Bottom line: it's of no advantage to Bank A to allow you to do this (at least, without charging a fee).

As Fattie points out in comments, another potential issue is Bank A not knowing any details of Bob's account with Bank B. At least in the UK, there are – at least in principle – ways around this, although I don't know whether any of these ways currently (or ever) existed in the US. I'll come back to this point later.

(The rest of this answer is biased towards the way UK banks operated. The actual practices in the US may not be, or may never have been, the same, but underlying principle – who's going to pay – should carry over.)

Who Pays for the Paperwork?

Up until relatively recently, banking practices all revolved around movement of paper. If Bob (Bank B) receives a cheque from Alice (Bank A), let's consider some of the scenarios and (in simplified terms) what must happen to various bits of paper:

  1. Bob pays it in (deposits it) at his own branch of Bank B. They can make an immediate record against his account (as uncleared funds) and will then send the cheque, via their head office, to Bank A. They will check the balance of Alice's account and accept or decline the cheque accordingly. In "old times", the decision to honour or not the cheque would be made by Alice's branch with Bank A, once the cheque had been sent to them from Bank A's head office.

## WHAT TO DO
**A.** In the passage on bank cheque clearing, copy the words from "Up until relatively" to "A's head office.".
**B.** Translate this sentence from the passage on bank cheque clearing into Spanish: "Up until relatively recently, banking practices all revolved around movement of paper."

## RAW DATA
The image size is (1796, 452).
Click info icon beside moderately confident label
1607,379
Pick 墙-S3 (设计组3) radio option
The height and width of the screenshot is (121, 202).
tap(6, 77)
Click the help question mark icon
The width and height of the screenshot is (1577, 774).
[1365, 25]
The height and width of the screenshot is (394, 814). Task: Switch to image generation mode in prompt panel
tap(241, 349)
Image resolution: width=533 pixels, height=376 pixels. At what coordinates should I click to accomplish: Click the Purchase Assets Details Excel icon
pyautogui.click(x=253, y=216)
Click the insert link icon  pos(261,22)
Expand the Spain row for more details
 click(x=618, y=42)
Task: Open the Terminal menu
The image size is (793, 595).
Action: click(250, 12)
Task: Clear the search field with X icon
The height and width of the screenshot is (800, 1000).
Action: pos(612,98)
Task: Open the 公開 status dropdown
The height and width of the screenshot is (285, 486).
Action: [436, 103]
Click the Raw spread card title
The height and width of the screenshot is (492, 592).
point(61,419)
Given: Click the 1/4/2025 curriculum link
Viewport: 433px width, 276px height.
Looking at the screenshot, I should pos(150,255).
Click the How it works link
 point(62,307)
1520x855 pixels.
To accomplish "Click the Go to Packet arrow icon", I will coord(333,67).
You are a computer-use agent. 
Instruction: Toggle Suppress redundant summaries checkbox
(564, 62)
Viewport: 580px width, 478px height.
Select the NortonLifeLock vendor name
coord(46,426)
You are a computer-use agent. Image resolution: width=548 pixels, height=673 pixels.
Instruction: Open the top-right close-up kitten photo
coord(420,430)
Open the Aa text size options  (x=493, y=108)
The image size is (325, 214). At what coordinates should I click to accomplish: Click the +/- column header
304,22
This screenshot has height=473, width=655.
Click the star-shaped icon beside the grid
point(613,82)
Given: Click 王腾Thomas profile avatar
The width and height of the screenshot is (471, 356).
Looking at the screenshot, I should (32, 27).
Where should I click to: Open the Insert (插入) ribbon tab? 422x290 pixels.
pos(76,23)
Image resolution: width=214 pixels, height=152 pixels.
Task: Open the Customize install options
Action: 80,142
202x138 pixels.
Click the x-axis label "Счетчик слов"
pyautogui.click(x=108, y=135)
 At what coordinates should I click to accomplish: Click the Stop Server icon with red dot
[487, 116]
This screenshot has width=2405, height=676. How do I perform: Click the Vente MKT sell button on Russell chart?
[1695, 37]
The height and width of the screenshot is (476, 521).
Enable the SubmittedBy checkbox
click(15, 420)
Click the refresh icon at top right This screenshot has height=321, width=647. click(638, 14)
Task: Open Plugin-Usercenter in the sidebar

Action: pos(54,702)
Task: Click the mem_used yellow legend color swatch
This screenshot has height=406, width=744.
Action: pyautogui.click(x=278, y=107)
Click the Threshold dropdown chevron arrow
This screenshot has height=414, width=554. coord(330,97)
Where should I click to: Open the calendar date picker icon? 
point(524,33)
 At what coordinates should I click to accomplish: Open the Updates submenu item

## TASK RESULTS
**A.**
Up until relatively recently, banking practices all revolved around movement of paper. If Bob (Bank B) receives a cheque from Alice (Bank A), let's consider some of the scenarios and (in simplified terms) what must happen to various bits of paper:

  1. Bob pays it in (deposits it) at his own branch of Bank B. They can make an immediate record against his account (as uncleared funds) and will then send the cheque, via their head office, to Bank A. They will check the balance of Alice's account and accept or decline the cheque accordingly. In "old times", the decision to honour or not the cheque would be made by Alice's branch with Bank A, once the cheque had been sent to them from Bank A's head office.

**B.** Hasta hace relativamente poco, todas las prácticas bancarias giraban en torno al movimiento de papel.